Review posted May 25, 2009.
Square Fish (Feiwel and Friends), 2007. 267 pages.
Starred Review
Sonderbooks Stand-out 2009: #1 Other Children's Fiction

Kek has come to Minnesota in winter from his home in Sudan. War has made him lose everything -- his father, his brother, his home, and their family's cows. He last saw his mother in the refugee camp before the soldiers came there, too. He is staying with his aunt and Ganwar, his older cousin who came to America before him. They too lost their family and home, and Ganwar lost a hand to the war.

To say that winter in Minnesota is different from anything Kek has ever known before is an understatement. The cold is like claws on his skin. The brightness of the snow burns his eyes.

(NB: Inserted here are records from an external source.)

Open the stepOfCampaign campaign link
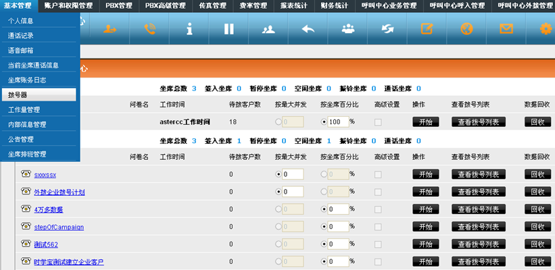59,227
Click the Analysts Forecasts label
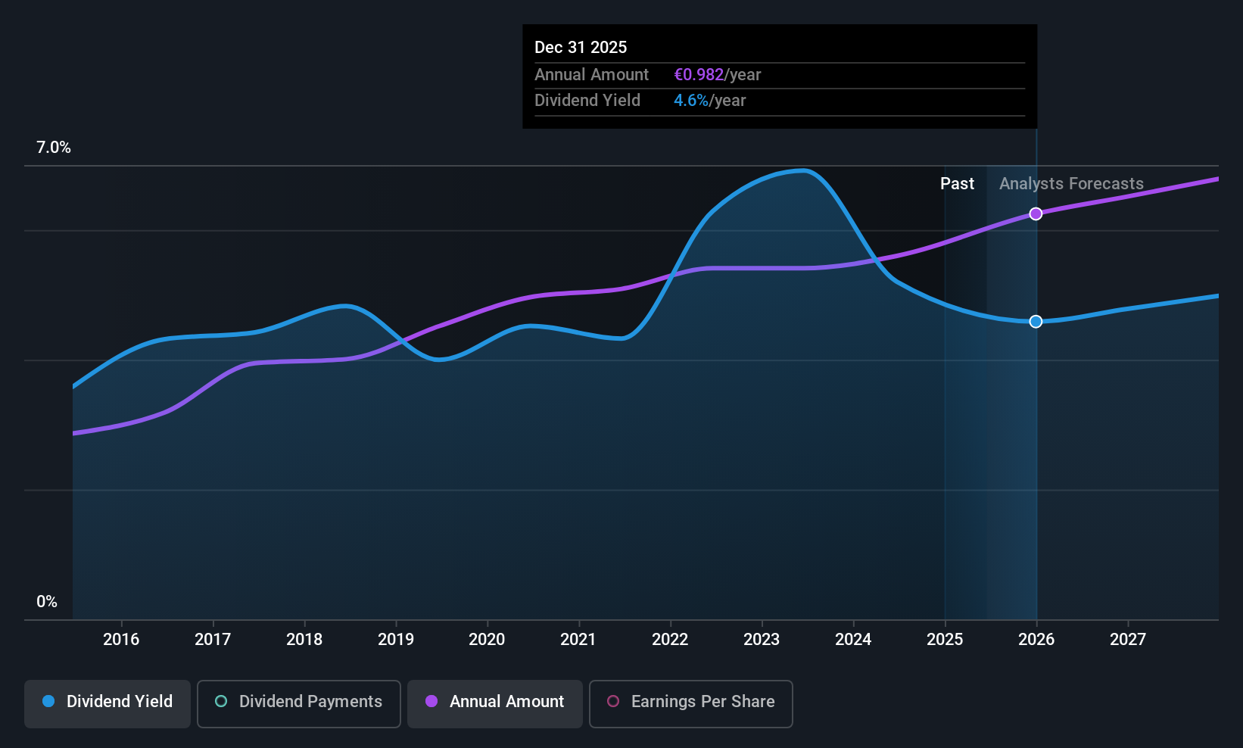The height and width of the screenshot is (748, 1243). [1071, 184]
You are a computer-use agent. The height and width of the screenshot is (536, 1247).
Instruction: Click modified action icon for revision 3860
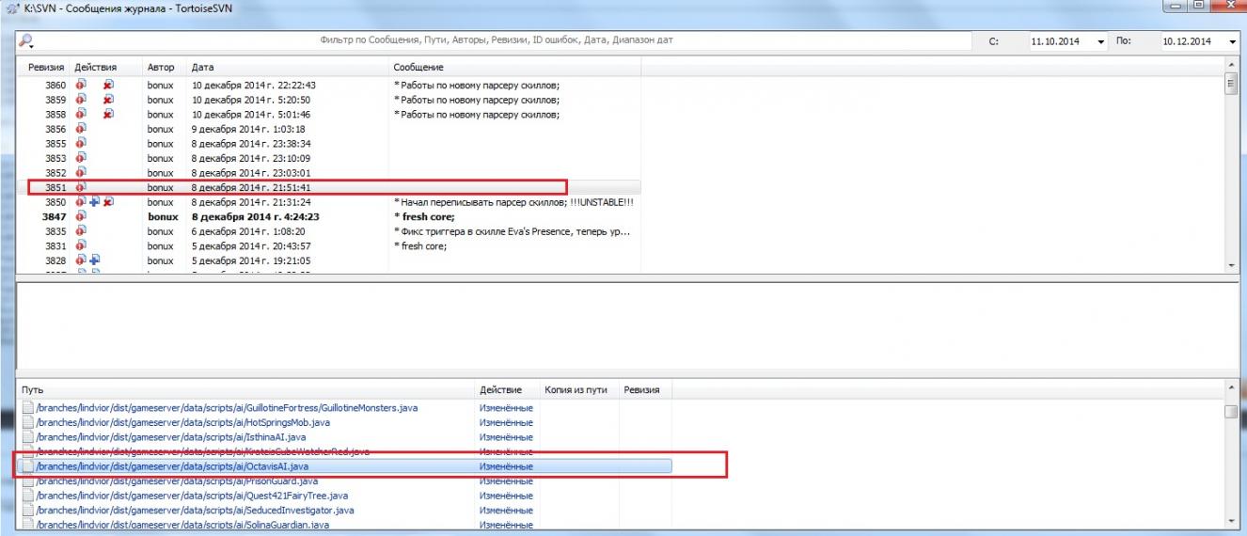81,85
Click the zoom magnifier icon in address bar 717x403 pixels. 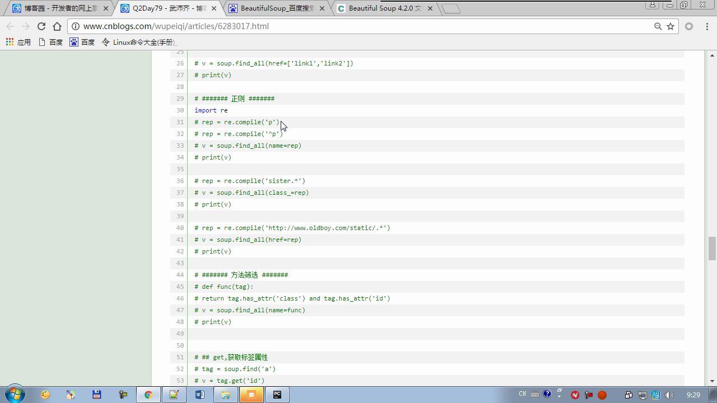pos(658,26)
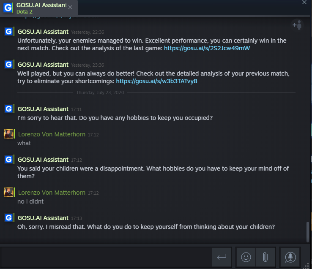
Task: Close the chat window with the top-right X
Action: [x=304, y=3]

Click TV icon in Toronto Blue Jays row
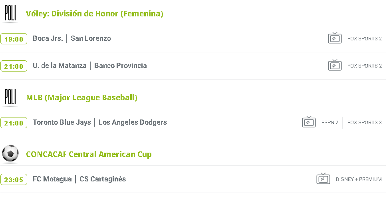pos(309,122)
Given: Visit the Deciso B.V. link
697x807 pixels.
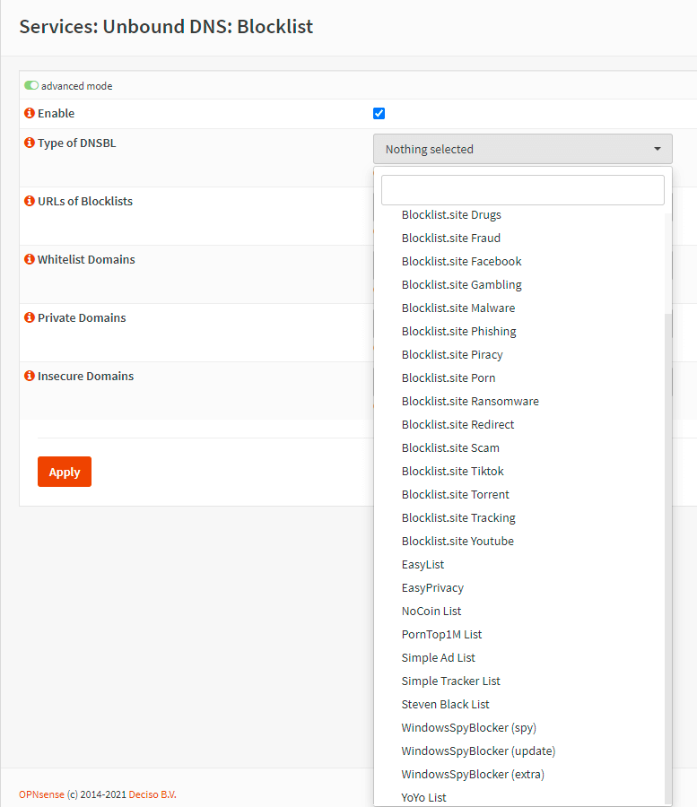Looking at the screenshot, I should tap(152, 794).
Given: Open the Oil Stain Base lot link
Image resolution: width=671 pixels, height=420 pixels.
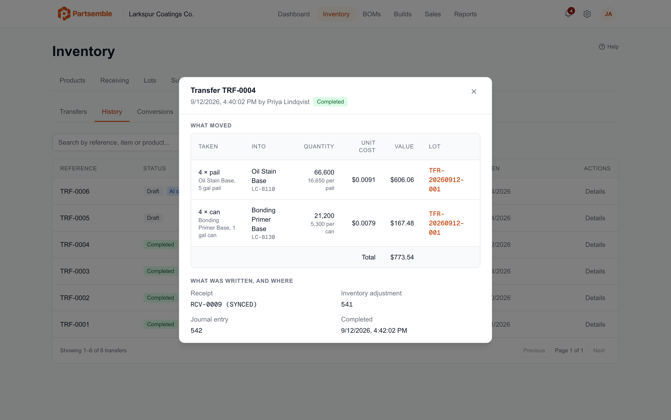Looking at the screenshot, I should point(446,180).
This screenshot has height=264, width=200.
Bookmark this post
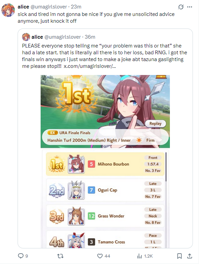pyautogui.click(x=179, y=256)
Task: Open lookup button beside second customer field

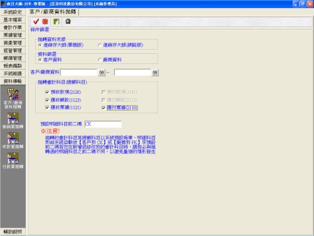Action: pos(155,72)

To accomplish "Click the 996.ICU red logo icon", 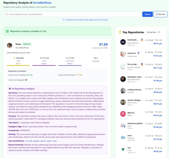I will tap(123, 114).
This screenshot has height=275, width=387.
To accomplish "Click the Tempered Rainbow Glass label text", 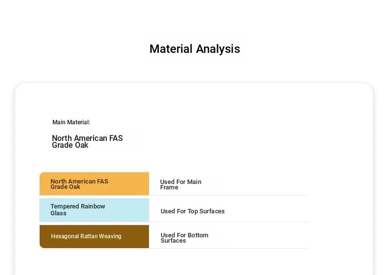I will (x=78, y=209).
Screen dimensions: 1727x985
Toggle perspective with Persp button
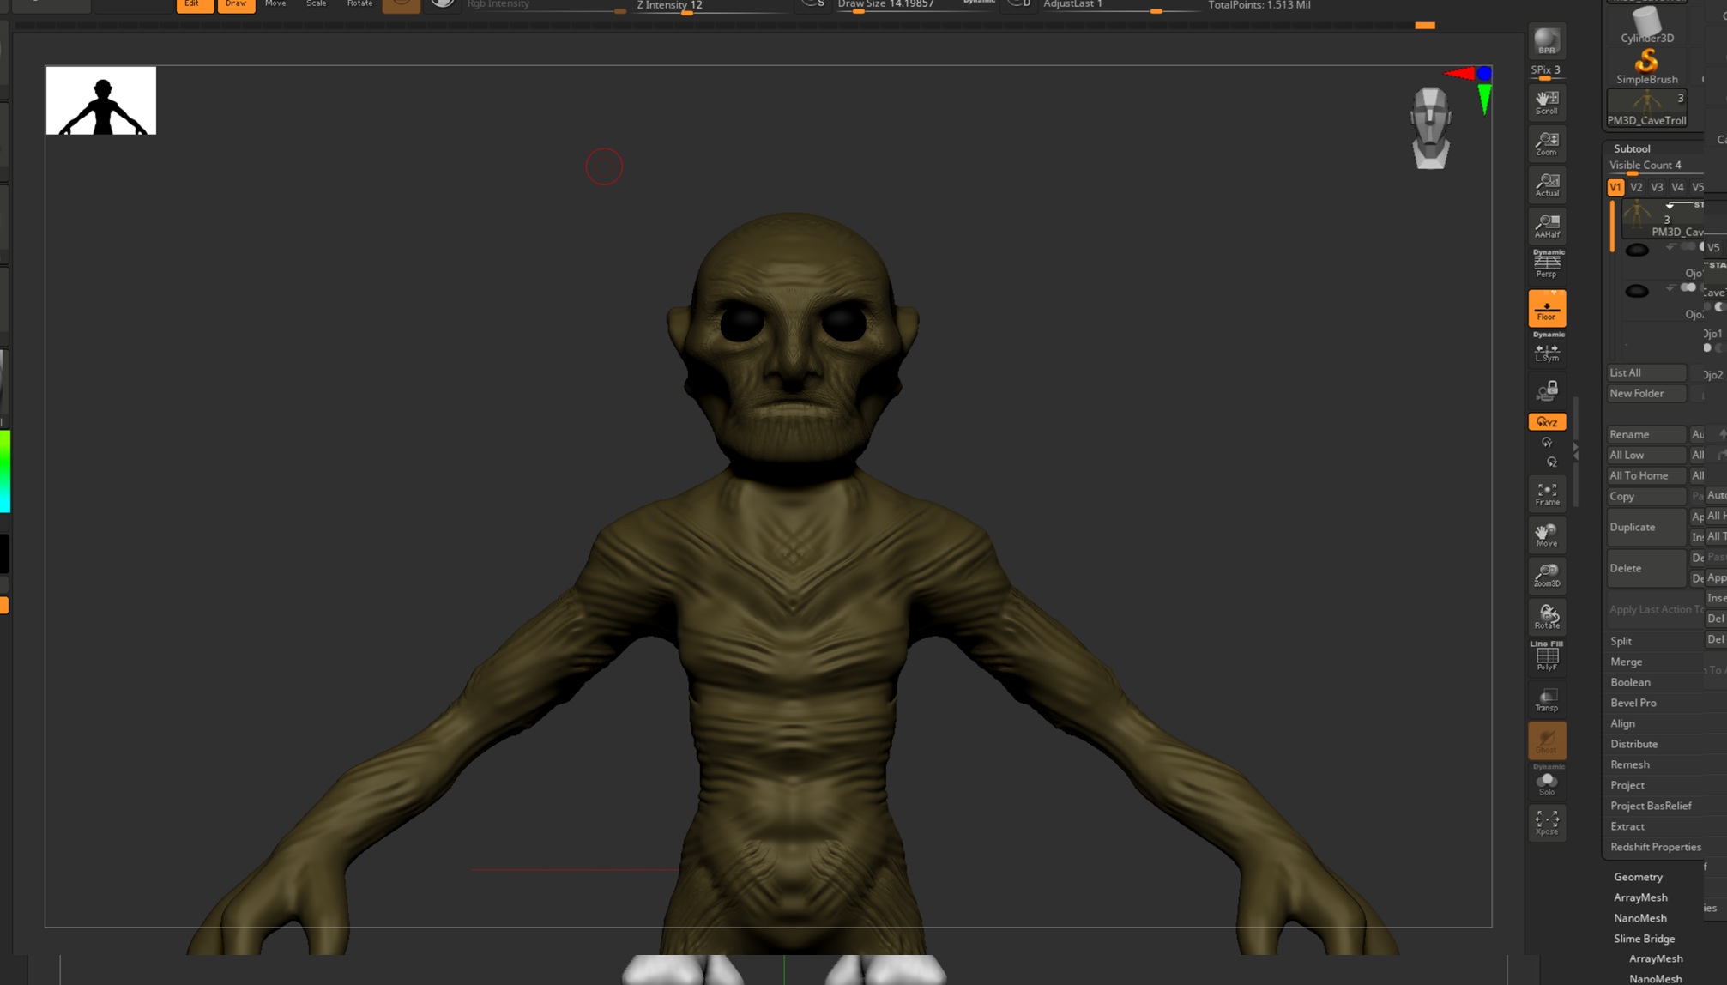coord(1546,264)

He tries to help his aunt by cleaning her dishes in what people call the washing machine. No one told him that machine was only for clothes.

But then Kek sees something he does understand -- a cow, old and neglected. The owner is old herself and isn't sure she can keep her farm, but while she does, Kek can help.

Kek's story is beautiful and lyrical. We see the strange new world through his eyes, and see his inspiring ability to hold onto hope. Kek's optimism in the face of overwhelming difficulties uplifts everyone around him, even the cow. And the reader will find his story uplifting as well.

When Kek does get discouraged, when the difficulties seem insurmountable, we are pulling for him with all our hearts.

I like Kek's voice, simple but lyrical. Here is a little section:

The next week,

my ESL class takes a field trip to the zoo.

Field trip is another English trick,

like raining cats and dogs

and a barrel of laughs

because there is no field

and it's not a far trip

like the one I took from Africa.


We take a yellow bus.

When we get to the zoo,

we must stand in line to get our tickets.

The other kids complain,

but I am used to lines.

One day in the refugee camp

I stood in line for nine hours

to get a handful of corn.


At last a guiding lady walks us past

birds and lizards,

fish and butterflies,

zebras and elephants.

We're looking for animals

from our homelands....


We are supposed to be watching the animals,

but I can't stop looking at the people

looking at all the animals.


A class of little children

laughs at the pigs

rolling happily in the cold mud.

Their class looks like our class,

or maybe we look like them:

many colors and shapes

and words.


Of all the things I didn't know

about America,

this is the most amazing:

I didn't know

there would be so many tribes

from all over the world.

How could I have imagined

the way they walk through the world

side by side

without fear,

all free to gaze at the same sky

with the same hopes?

This book is beautiful and inspiring, and will linger in your memory. It gives you a taste of the courage and hope refugees must call up simply to face each new day.